The Bengsons say one of their first collective music listening experiences as a couple was 69 Love Songs, which they call “heaven” to be able to perform in front of an audience. “We met at a party in Queens and got married three weeks later. In between the party and the wedding we went on a road trip and one of the first albums we listened to together (a burned CD in an old green CD wallet) was 69 love songs,” the couple tells Rolling Stone. “We fell in love listening to those songs. They were so true and fucked up and aching and funny, we sang then together and to each other and we can’t believe we get to sing them in front of actual humans soon. It’s an honor and I’m guessing we’re just gonna like, scream and cry and laugh every night.”
Like the name suggests, 69 Love Songs is a 1999 triple album composed of 69 original tracks written by frontman Stephen Merrit.

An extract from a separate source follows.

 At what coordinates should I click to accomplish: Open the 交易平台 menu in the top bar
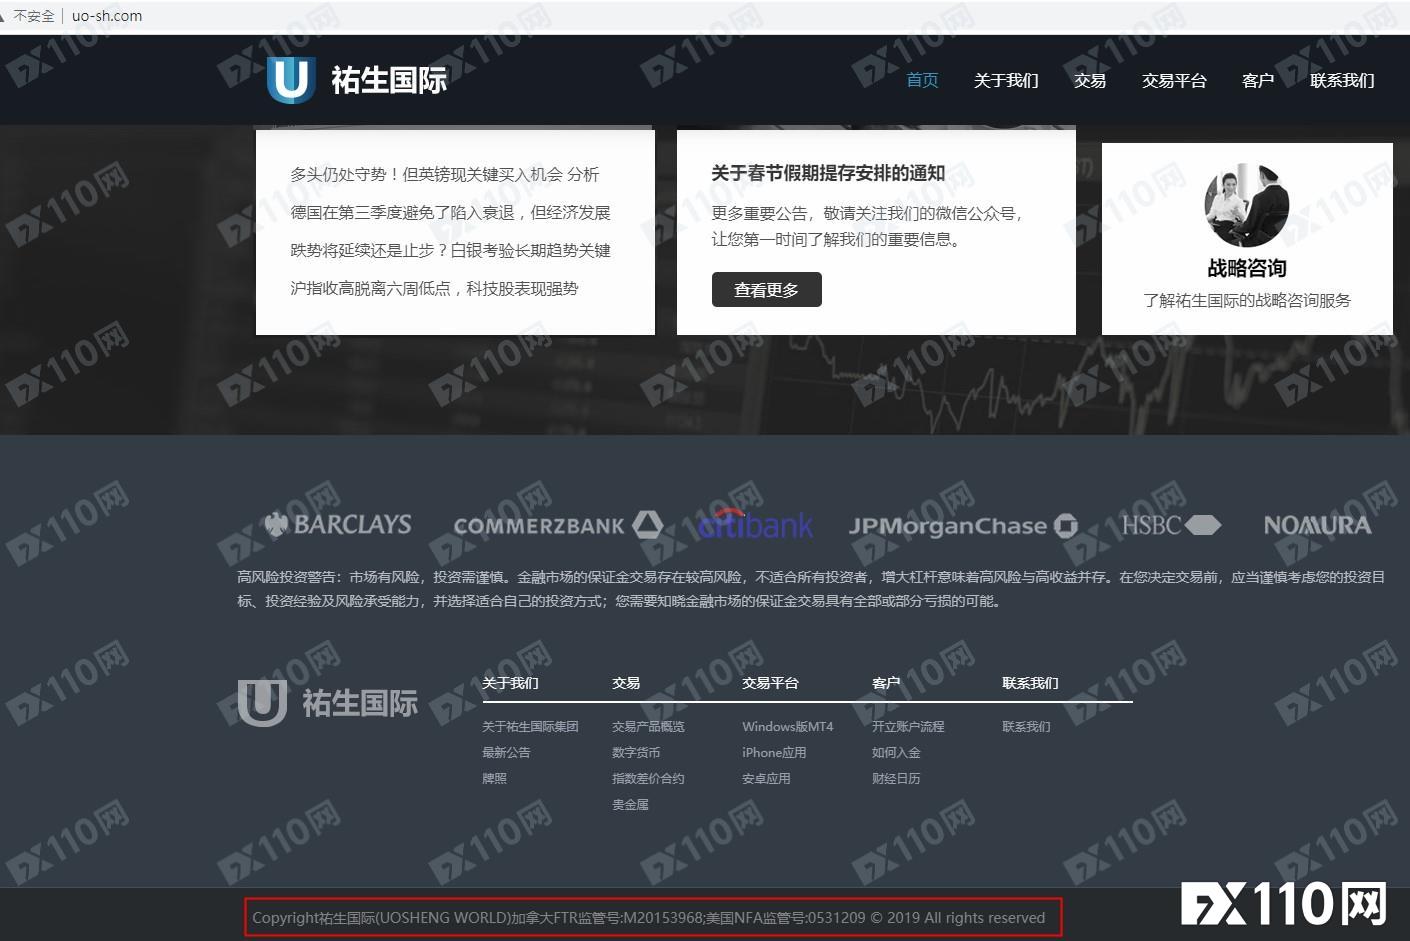[x=1174, y=81]
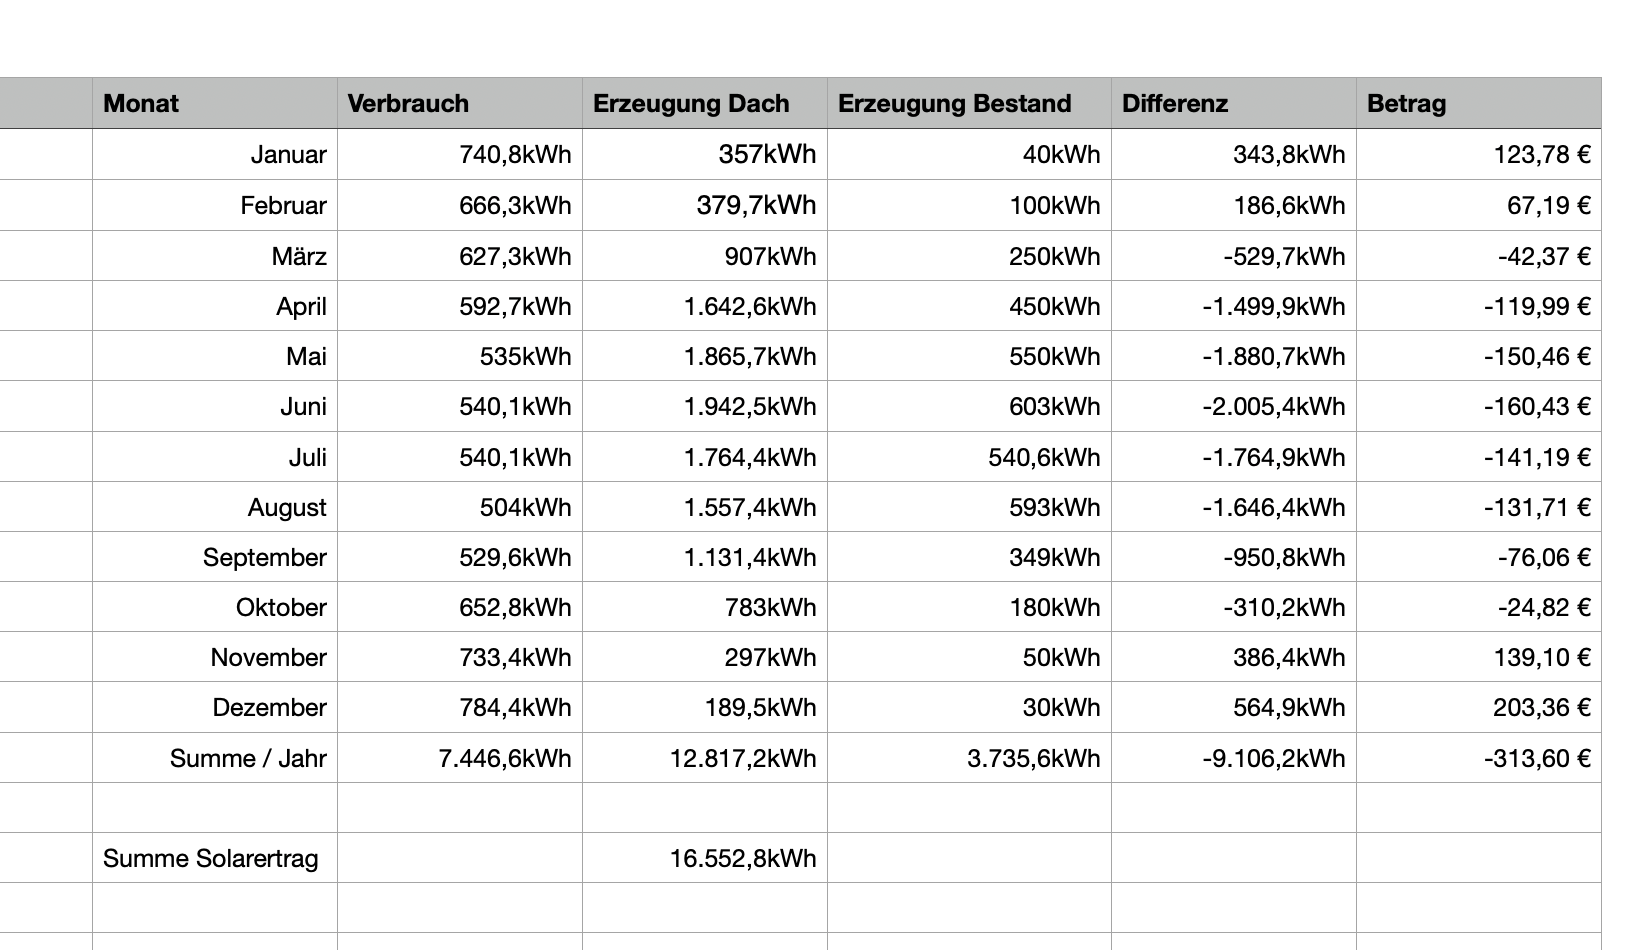Select September's Erzeugung Dach cell 1.131,4kWh
1628x950 pixels.
(704, 558)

The album was named to Rolling Stone’s list of the 500 Greatest Albums of All Time and is considered one of the group’s seminal works. In 2024, the band reunited on tour to play the entire album through in order for the first time since 2000.
“I am excited to see how this famous humorist has used my songs,” Merrit tells Rolling Stone. “It’s always fun to see how actors interpret them, and if I weren’t on tour I’d be sneaking into rehearsals, pretending to be a stagehand.”
Rich is best known for his work as a novelist and a writer on SNL from 2007 to 2011. During his stint on the show, Rich worked alongside Mulaney and was on the writing team that received three consecutive Emmy nominations for Outstanding Writing in a Variety, Music, or Comedy Series. He’s also published dozens of short stories in the New Yorker and two novels. “69 Love Songs by the Magnetic Fields directly inspired me to write the love stories that became All In,” says Rich. “Stephin Merritt is my favorite living songwriter and he’s probably better than all the dead ones I like too.”
Performances begin December 11.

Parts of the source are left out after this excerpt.